Perhaps an image has a border of 20 pixels on its left and right sides that you wish to eliminate, and you do not want to remove any pixels from the top or bottom. The following script will do just that:

<?php

$resource = NewMagickWand();
MagickReadImage( $resource, 'image_1.jpg' );

MagickShaveImage( $resource, 20, 0 );

header( 'Content-Type: image/jpeg' );
MagickEchoImageBlob( $resource );

?>

Figure 5: Trimmed image

Let's say you have an image in PNG format, and you would like to reformat it as a JPEG image. This script will work:

<?php

$resource = NewMagickWand();
MagickReadImage( $resource, 'image_1.png' );

MagickSetImageFormat( $resource, 'JPEG' );

header( 'Content-Type: image/jpeg' );
MagickEchoImageBlob( $resource );

?>

Figure 6: Image in PNG format

Images can also be rotated. Perhaps you would like to rotate the sample image above 45 degrees clockwise:

<?php

$resource = NewMagickWand();
MagickReadImage( $resource, 'image_1.jpg' );

MagickRotateImage( $resource, null, 45 );

header( 'Content-Type: image/jpeg' );
MagickEchoImageBlob( $resource );

?>

Figure 7: Image rotated

In the above script, I did not specify a color to be used for any newly exposed areas as a result of the rotation. But I can certainly do that:

<?php

$resource = NewMagickWand();
MagickReadImage( $resource, 'image_1.jpg' );

MagickRotateImage( $resource, NewPixelWand( 'blue' ), 45 );

header( 'Content-Type: image/jpeg' );
MagickEchoImageBlob( $resource );

?>

Figure 8: Image rotated, with blue background

Pull the Rabbit from the Hat

After you have made all of your desired changes to an image — or your PHP script has allowed your site visitor to do the same — you can display the finished image in your visitor's Web browser, as I have been doing above. Or, you can save the new image back to disk. Modifying our previous sample script:

<?php

set_time_limit( 60 * 5 );

$resource = NewMagickWand();
MagickReadImage( $resource, 'image_1.jpg' );

MagickRotateImage( $resource, NewPixelWand( 'blue' ), 45 );

MagickWriteImage( $resource, 'new_image.jpg' );

?>

You will notice an additional change to the above script: set_time_limit() sets the script timeout in seconds (in this case, to five minutes).

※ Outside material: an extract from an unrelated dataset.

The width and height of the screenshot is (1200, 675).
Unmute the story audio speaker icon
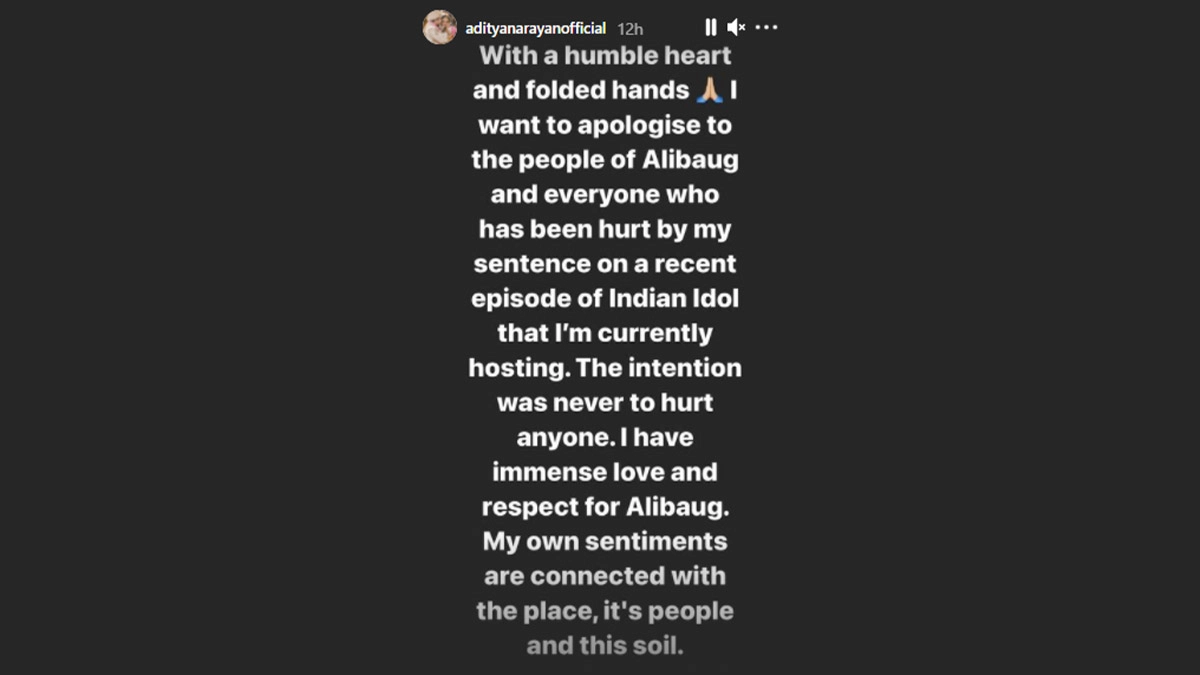(x=737, y=27)
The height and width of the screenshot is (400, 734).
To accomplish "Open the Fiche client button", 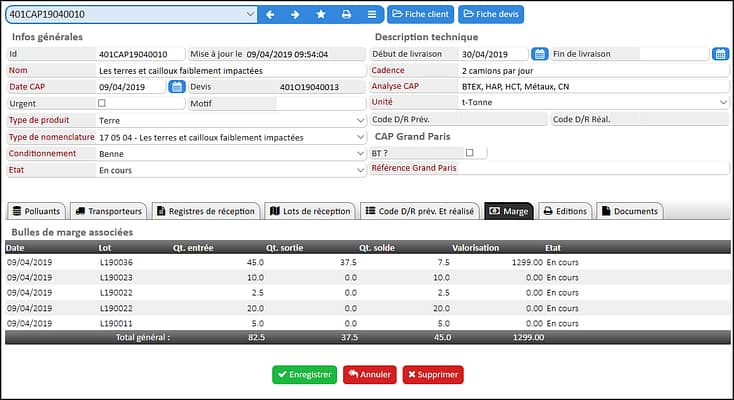I will pos(420,15).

This is a wise precaution if your script could be handling image files large enough to exceed the default script timeout for your Web server.

Learning the Tricks

If you wish to learn more about ImageMagick, the most promising resource is Michael Still's book The Definitive Guide to ImageMagick (ISBN 1590595904), published in December 2005, by Apress. It first explains how to install and configure ImageMagick, for several Linux distros, as well as Microsoft Windows. Most of the chapters cover basic image manipulation, compression, other metadata, ImageMagick tools, artistic transformations, other image transformations, and drawing commands. The book concludes with examples of utilizing ImageMagick from within programs written in Perl, C, Ruby, and PHP.

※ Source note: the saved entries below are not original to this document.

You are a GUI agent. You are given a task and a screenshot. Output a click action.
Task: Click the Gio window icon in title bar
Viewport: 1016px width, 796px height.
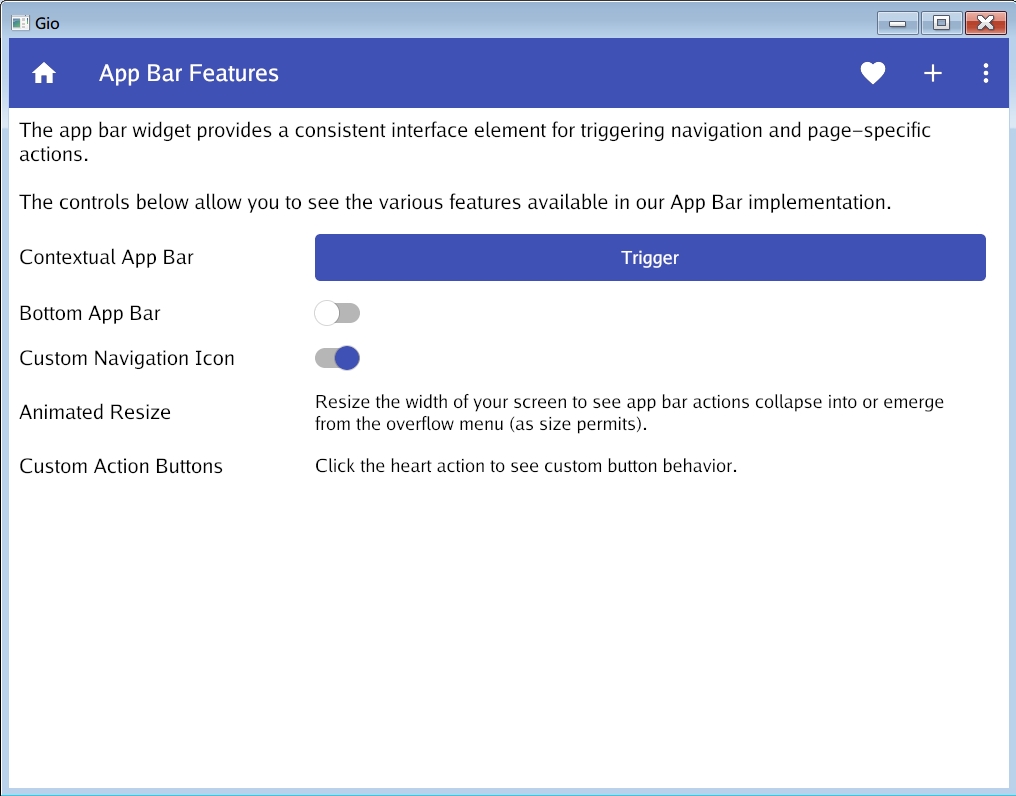20,22
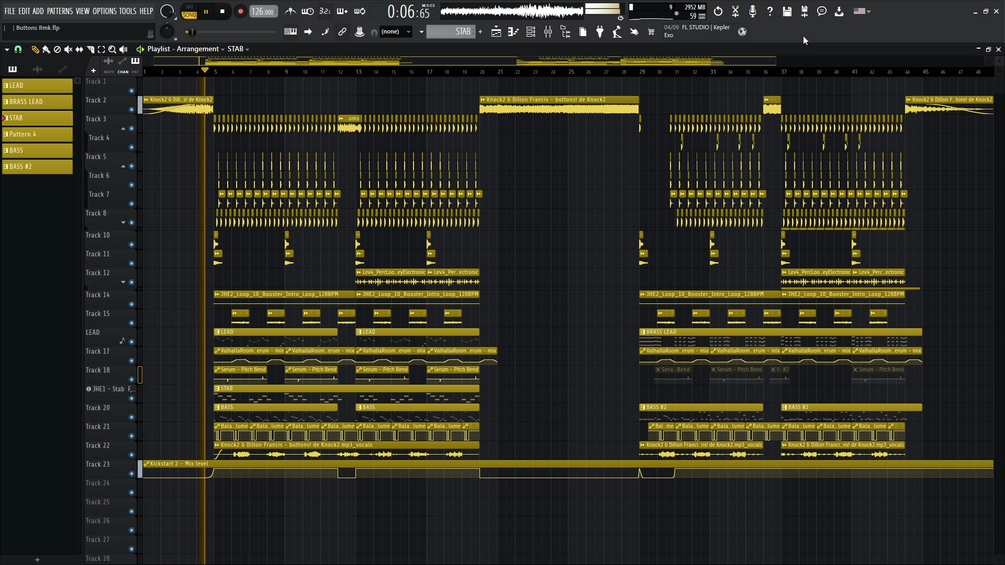Click the 126 tempo field
Viewport: 1005px width, 565px height.
point(263,12)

ImageMagick's Website offers some documentation: For each of the ten command-line tools within ImageMagick, the site has a page briefly explaining the tool's purpose, sample usage, and a list of all the command-line options. Each option is linked to its more detailed coverage on another page listing all of the options. In addition, there is a page devoted to the ImageMagick APIs available, for 11 different computer languages, including PHP, Perl, and Java.

To learn more about MagickWand and its commands, you can download the online manual, which is in HTML Help Compiled File format. If you elect to use imagick as your API instead, you will find fewer resources available, mainly comprising the sample code in the examples directory within the download package.

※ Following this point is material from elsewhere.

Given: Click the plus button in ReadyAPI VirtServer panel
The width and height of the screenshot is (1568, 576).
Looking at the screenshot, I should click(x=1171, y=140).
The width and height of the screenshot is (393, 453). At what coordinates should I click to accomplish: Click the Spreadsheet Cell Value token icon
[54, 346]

Programmers and Web developers usually find that looking at working code to be the most efficient way to learn a new technology. ImageMagick is no exception. The code snippets above illustrate all of the fundamental image operations. To see how to perform more sophisticated operations, take a look at Anthony Thyssen's examples of ImageMagick usage.

All Website owners and developers should already know that with PHP and other Web languages, their sites' pages can truly be made dynamic. Now they can do the same for their site's digital images and graphics.